Emirates NBD's Rs 26,000 Crore Bet on RBL Bank: Why Profits Remain Slim
In June 2026, RBL Bank received a lifeline that most struggling lenders only dream of: a Rs 26,016 crore cheque from Gulf banking giant Emirates NBD (ENBD). The infusion triggered a four-notch credit rating upgrade and a 70% stock price rally from the previous year's lows. Yet, for the full financial year 2026, the bank earned a Return on Assets (ROA) of just 0.55%—less than a third of the 1.5% to 2% that healthy private banks typically generate.
This stark contrast raises a critical question: What did ENBD actually acquire? The answer lies in understanding RBL's deliberate strategy reset since 2023, the persistent profitability gap that new capital alone cannot close, and a valuation that has re-rated on deal optimism while the operating recovery remains incomplete.
From High-Octane to Boring
For nearly a decade, RBL built its business on two unsecured lending engines: credit cards and microfinance. Under former CEO Vishwavir Ahuja, the bank acquired Royal Bank of Scotland's India card business in 2013 and turbocharged it through a co-branded partnership with Bajaj Finance, achieving 100% annual growth at one point. Microfinance was expanded from zero branches in 2010 to a substantial rural portfolio. While these unsecured loans (not backed by collateral) earned high interest rates, they also carried high risk. When economic conditions soured in FY25, both segments imploded: microfinance gross non-performing assets (GNPAs) surged from 4.1% to 17.5% within a year, and credit card delinquencies spiked. Overall profit fell 40%.

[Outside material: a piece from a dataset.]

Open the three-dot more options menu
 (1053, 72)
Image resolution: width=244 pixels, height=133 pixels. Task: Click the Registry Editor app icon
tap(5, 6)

In mid-2023, R Subramaniakumar took over as managing director and CEO with a clear mandate: shrink the risky unsecured book and replace it with secured lending—loans backed by homes, gold, or business assets. This shift is evident in the loan mix: the share of credit cards and personal loans in total advances was drastically cut, while secured retail lending grew at roughly 39% annually. The strategy worked for wholesale and secured retail segments, where bad loan ratios more than halved. However, two issues remain: credit card clean-up is still unfinished, and profitability has actually deteriorated during the de-risking process.
Two Fires: One Out, One Still Burning
Tracking fresh slippages (new loans turning bad each quarter) reveals divergent paths. Microfinance has improved significantly: fresh slippages from joint-liability group loans dropped from Rs 472 crore in Q1 FY25 to just Rs 87 crore a year later. But credit cards remain a challenge, with elevated delinquencies persisting. As a result, the bank's overall profitability remains weak. The Rs 26,000 crore capital infusion, while bolstering the balance sheet, cannot by itself close the profitability gap. RBL needs to grow its secured loan book faster while keeping costs under control.
Valuation Ahead of Fundamentals
ENBD's acquisition price reflected a premium for the turnaround opportunity and the strategic value of entering India's banking sector. Since the deal announcement, RBL's stock has re-rated, but the operating recovery is still a work in progress. The 0.55% ROA underscores that the bank has not yet reached a sustainable earnings level. Investors and analysts will watch closely whether the strategy shift eventually delivers the promised profitability improvements.
In summary, ENBD bought a bank in transition—one that has taken decisive steps to heal past wounds but still faces the uphill task of rebuilding earnings power. The acquisition is a long-term bet on RBL's new direction, not a quick fix for its financial performance.